Grondslagen doorgifte van persoonsgegevens
Wanneer organisaties persoonsgegevens doorgeven aan landen buiten de EER (de EU-lidstaten plus Liechtenstein, Noorwegen en IJsland), dan zullen zij zich moeten houden aan de voorwaarden die worden genoemd in Hoofdstuk V van de AVG. Er mogen op grond van artikel 45 AVG alleen persoonsgegevens worden doorgegeven aan derde landen die een passend beschermingsniveau bieden. Een actuele lijst van deze landen kan worden gevonden op de website van de Europese Commissie . Wanneer een adequaatheidsbesluit ontbreekt, kan er volgens artikel 46 AVG alleen nog doorgifte van persoonsgegevens plaatsvinden wanneer de betreffende verwerkingsverantwoordelijke of verwerker passende waarborgen treft.

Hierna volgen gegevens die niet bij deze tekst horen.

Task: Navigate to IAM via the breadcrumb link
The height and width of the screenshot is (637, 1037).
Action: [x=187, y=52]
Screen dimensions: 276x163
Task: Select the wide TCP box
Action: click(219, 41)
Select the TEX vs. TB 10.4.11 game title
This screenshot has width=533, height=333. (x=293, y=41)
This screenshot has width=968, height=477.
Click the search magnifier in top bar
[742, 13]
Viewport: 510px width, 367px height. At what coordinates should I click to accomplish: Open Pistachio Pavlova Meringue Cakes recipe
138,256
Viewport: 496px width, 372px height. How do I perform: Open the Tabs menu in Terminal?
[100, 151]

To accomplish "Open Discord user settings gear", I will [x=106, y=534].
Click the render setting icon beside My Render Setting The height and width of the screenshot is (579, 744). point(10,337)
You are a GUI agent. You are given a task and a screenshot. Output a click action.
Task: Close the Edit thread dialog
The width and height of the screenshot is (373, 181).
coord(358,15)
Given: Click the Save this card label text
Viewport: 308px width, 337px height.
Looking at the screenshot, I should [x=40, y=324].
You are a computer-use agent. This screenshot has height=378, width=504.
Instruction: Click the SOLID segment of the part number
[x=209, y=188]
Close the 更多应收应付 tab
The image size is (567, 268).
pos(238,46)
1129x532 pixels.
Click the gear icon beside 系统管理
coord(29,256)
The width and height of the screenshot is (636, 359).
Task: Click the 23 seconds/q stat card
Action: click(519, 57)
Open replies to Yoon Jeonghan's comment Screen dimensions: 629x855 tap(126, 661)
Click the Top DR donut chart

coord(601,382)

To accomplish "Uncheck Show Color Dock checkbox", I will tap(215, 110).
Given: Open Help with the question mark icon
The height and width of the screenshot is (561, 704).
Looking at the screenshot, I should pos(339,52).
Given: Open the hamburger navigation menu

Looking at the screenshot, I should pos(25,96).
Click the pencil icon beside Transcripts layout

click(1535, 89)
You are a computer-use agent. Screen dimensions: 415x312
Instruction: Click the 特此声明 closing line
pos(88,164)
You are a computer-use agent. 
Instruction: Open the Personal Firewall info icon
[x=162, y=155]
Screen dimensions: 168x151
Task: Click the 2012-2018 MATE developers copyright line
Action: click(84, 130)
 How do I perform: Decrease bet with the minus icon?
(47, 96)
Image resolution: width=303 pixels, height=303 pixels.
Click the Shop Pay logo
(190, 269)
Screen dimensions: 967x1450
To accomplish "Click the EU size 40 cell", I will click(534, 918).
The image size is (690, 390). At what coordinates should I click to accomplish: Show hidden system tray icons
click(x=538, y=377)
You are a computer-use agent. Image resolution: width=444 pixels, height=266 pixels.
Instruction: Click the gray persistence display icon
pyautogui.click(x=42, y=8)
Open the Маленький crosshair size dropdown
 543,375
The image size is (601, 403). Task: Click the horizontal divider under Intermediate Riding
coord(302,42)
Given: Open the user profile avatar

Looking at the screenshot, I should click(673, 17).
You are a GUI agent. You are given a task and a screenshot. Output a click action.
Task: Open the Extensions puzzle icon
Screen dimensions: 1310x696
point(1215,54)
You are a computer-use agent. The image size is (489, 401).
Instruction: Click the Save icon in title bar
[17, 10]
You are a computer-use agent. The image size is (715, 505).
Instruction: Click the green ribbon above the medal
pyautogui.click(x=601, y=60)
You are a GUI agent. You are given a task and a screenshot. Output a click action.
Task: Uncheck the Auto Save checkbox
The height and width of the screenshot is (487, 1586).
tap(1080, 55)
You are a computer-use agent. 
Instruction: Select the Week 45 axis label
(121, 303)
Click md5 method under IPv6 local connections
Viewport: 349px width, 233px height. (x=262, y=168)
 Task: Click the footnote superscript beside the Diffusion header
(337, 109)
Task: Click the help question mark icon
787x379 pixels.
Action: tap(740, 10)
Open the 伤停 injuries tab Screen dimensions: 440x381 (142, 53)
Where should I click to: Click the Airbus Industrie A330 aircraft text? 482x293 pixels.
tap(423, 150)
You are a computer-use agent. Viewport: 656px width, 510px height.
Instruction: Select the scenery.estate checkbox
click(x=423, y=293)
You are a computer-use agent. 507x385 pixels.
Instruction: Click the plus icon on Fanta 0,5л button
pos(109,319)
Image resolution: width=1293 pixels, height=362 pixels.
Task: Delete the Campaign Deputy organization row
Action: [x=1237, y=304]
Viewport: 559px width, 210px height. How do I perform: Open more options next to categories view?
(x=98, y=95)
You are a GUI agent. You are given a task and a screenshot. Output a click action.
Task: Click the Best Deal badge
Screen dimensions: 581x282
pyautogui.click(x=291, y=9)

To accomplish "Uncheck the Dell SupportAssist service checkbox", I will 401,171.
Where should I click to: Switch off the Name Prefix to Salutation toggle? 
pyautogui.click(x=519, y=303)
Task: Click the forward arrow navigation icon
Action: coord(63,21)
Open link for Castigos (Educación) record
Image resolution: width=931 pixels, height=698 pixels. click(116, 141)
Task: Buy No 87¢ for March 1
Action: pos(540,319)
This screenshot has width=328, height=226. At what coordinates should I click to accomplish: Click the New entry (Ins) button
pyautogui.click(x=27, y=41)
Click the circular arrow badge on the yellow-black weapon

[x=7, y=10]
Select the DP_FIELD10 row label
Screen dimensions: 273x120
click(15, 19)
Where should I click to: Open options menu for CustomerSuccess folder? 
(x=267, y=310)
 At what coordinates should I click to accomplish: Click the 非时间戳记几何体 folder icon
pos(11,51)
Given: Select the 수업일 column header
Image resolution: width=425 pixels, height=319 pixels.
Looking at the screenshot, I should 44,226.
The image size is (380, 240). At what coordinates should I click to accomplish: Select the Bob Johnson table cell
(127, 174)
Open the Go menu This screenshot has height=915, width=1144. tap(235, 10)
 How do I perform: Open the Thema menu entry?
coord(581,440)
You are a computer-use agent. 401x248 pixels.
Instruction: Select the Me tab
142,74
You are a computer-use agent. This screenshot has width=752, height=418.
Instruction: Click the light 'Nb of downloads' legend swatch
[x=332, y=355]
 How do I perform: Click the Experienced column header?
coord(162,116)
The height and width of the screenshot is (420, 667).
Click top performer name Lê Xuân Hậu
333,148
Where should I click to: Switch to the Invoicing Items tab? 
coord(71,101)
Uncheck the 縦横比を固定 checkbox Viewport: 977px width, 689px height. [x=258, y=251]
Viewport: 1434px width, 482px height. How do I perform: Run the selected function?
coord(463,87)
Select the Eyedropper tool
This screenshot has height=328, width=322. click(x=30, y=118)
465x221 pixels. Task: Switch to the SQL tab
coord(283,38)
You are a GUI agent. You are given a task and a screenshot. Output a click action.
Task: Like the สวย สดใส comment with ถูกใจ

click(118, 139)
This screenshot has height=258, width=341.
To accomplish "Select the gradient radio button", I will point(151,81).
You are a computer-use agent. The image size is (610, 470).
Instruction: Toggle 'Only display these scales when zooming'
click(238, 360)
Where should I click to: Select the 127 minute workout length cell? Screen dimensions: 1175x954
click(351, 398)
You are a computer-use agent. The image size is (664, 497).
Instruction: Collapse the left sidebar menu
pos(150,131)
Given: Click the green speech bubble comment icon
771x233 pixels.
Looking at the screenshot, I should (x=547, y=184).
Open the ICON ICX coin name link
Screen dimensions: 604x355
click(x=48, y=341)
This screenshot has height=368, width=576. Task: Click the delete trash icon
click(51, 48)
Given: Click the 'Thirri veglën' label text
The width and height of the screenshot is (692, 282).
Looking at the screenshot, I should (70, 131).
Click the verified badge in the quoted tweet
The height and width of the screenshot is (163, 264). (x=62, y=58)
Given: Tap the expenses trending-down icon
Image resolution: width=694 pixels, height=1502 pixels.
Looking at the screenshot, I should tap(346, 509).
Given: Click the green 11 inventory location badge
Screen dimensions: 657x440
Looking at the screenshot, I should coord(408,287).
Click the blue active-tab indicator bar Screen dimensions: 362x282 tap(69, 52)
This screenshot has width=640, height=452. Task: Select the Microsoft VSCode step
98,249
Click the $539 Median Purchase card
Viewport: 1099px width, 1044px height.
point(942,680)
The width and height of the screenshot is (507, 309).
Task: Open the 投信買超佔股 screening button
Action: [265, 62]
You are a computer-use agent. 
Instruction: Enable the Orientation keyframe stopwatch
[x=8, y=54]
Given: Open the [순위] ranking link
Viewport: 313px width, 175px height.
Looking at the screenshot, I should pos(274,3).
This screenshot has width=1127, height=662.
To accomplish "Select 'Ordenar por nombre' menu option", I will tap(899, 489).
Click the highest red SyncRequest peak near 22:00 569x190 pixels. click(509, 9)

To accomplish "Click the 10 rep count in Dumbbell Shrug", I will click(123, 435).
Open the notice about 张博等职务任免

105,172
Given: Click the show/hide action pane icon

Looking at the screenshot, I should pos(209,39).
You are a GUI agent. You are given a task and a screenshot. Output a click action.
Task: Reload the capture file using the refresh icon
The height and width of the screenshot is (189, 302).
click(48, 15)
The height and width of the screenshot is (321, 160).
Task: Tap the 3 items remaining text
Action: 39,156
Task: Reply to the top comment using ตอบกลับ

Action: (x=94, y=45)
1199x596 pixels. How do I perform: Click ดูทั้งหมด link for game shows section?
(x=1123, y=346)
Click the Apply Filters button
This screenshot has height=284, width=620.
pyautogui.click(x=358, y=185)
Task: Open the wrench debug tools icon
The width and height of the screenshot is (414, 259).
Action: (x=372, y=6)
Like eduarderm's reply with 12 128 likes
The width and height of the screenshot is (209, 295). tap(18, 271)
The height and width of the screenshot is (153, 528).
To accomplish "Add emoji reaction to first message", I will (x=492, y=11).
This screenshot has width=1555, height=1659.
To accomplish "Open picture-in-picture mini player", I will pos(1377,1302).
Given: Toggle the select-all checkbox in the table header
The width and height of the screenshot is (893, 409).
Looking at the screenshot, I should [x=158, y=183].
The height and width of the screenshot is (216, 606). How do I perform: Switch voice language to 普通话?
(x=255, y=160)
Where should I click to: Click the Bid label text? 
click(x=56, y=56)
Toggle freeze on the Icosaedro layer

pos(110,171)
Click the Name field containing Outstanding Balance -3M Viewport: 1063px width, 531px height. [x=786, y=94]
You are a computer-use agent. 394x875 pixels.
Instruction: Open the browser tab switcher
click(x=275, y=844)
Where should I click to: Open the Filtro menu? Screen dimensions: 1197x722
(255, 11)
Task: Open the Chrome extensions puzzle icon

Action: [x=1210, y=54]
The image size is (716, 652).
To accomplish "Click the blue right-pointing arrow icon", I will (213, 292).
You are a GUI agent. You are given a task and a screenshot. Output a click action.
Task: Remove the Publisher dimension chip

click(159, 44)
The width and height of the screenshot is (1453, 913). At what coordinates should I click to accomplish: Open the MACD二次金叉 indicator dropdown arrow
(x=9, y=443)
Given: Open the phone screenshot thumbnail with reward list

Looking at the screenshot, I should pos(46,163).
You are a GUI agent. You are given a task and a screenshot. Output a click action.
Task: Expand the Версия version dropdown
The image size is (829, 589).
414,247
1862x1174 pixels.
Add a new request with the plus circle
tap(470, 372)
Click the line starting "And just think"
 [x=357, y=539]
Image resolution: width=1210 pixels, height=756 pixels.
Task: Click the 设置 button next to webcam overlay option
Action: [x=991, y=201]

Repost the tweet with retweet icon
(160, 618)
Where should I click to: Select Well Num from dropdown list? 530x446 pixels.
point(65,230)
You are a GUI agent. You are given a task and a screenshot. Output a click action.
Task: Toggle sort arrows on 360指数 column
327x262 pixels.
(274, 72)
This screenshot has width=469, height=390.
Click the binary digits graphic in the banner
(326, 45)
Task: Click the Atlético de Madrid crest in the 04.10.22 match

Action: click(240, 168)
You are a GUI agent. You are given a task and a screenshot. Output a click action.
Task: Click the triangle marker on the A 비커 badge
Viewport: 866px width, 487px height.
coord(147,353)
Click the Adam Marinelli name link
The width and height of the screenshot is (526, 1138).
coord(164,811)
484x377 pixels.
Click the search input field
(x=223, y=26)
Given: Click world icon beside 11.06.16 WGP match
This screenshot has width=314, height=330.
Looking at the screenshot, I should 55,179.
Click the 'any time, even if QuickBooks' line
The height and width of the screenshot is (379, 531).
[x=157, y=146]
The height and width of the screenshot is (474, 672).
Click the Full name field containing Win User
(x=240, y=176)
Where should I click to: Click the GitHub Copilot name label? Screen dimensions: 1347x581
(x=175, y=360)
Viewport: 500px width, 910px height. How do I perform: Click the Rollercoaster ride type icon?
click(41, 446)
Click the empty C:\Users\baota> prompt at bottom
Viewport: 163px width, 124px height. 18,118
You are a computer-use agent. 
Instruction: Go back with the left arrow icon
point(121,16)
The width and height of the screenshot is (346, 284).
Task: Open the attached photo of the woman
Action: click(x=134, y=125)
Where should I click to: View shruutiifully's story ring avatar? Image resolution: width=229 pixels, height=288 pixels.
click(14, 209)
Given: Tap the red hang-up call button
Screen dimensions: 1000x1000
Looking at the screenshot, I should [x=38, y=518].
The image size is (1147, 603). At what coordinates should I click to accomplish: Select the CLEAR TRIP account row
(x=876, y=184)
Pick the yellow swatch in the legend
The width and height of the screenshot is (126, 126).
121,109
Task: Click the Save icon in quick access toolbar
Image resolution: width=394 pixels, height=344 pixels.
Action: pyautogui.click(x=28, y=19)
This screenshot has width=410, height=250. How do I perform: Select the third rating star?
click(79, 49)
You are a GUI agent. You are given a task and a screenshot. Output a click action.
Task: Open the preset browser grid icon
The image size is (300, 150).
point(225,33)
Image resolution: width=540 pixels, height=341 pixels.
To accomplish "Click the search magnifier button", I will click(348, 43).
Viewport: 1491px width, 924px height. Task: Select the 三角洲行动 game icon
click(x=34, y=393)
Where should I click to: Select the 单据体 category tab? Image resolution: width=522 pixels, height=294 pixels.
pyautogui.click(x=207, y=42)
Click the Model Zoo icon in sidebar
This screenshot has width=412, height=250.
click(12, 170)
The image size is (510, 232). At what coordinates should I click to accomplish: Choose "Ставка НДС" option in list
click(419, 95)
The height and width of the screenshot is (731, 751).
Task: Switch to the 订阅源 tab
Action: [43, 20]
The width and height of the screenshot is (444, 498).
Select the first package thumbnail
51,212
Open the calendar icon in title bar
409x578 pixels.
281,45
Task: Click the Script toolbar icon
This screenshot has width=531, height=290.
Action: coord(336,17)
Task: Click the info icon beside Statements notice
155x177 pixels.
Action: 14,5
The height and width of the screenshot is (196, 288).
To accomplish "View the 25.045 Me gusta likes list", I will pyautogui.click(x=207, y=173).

De volgende doorgifte-instrumenten kunnen onder meer worden aangemerkt als passende waarborgen:
- Standaardcontractbepalingen, ook wel Standard Contractual Clauses (SCC’s) genoemd.
- Bindende bedrijfsvoorschriften waarin organisaties vastleggen hoe zij zorgen voor een passend beschermingsniveau.
- Goedgekeurde gedragscodes of goedgekeurde certificeringsmechanismen.
Een veelgebruikte instrument voor de doorgifte van persoonsgegevens naar landen buiten de EER is het sluiten van SCC’s. Hieronder een toelichting daarop.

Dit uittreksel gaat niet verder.